Son fils, Luis Rodolfo Abinader Corona, naît le 12 juillet 1967. Il étudie au lycée Loyola, puis entre à l’Institut technologique de Saint-Domingue (Intec) où il obtient un diplôme en économie. Il poursuit des études supérieures en gestion de projet au cabinet de conseil en stratégie Arthur D. Little Institute, à Cambridge, dans le Massachusetts, aux États-Unis, qu’il complète par de la finance d’entreprise et de l’ingénierie financière à l’Université Harvard. Il termine son cursus par des cours de gestion avancée au Dartmouth College, dans le New Hampshire.
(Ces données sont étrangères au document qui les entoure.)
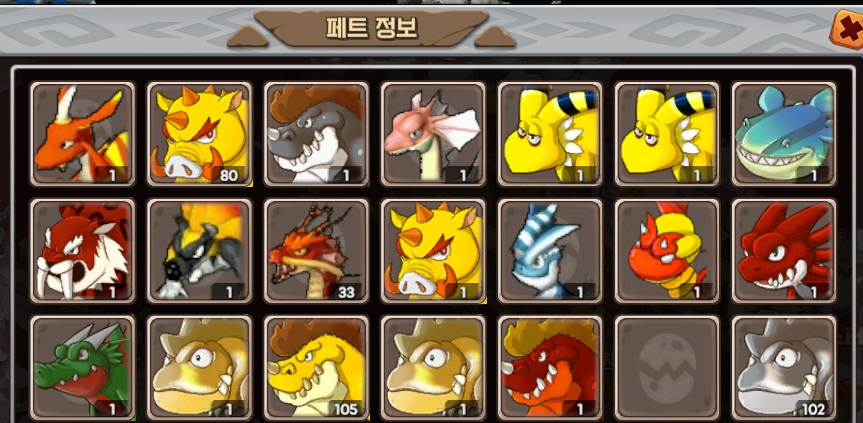Choose the black and yellow flaming beast

point(199,251)
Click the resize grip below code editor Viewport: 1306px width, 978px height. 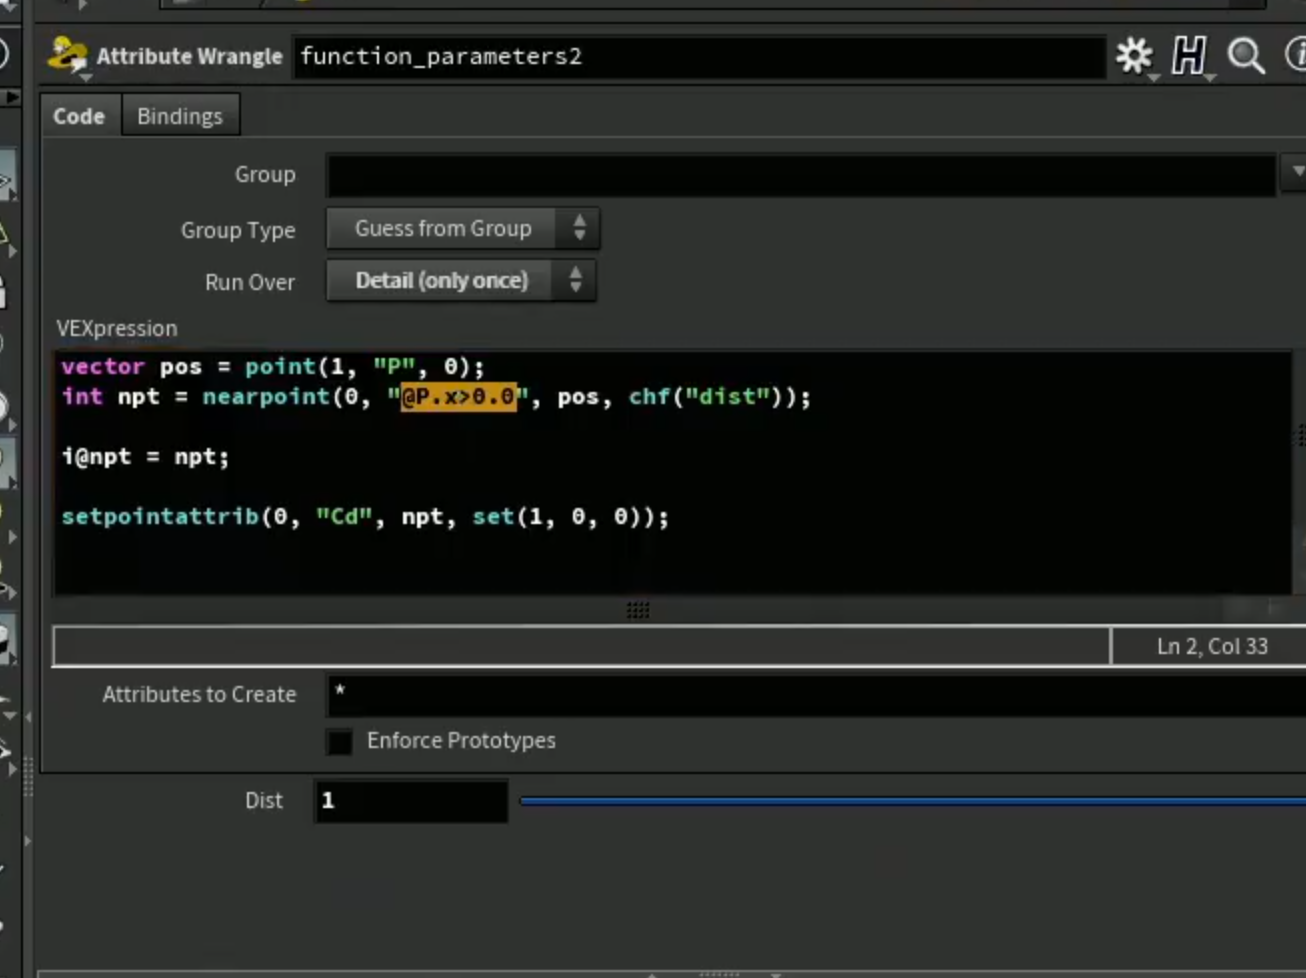[x=638, y=610]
Sur les traces de son père, Luis Abinader a un parcours d’entrepreneur et d’homme politique. Il reprend la direction de l’entreprise familiale, le groupe Abicor (qui possède une université, plusieurs hôtels et une des principales cimenteries du pays), et devient membre, puis vice-président du PRD, avant de fonder le PRM. Il se présente à la vice-présidence du pays en 2012, puis à la présidence en 2016, sans succès. Le vent tourne en 2020. Alors qu’il n’a encore jamais exercé de mandat d’élu, le « candidat du changement » tire bénéfice de la volonté du peuple dominicain de se débarrasser d’une classe politique corrompue, et il accède à la présidence de la République dominicaine le 5 juillet. Il est réélu le 19 mai 2024, à une large majorité.
Luis Abinader est marié à Raquel Arbaje, elle aussi d’origine libanaise, et il est père de trois filles.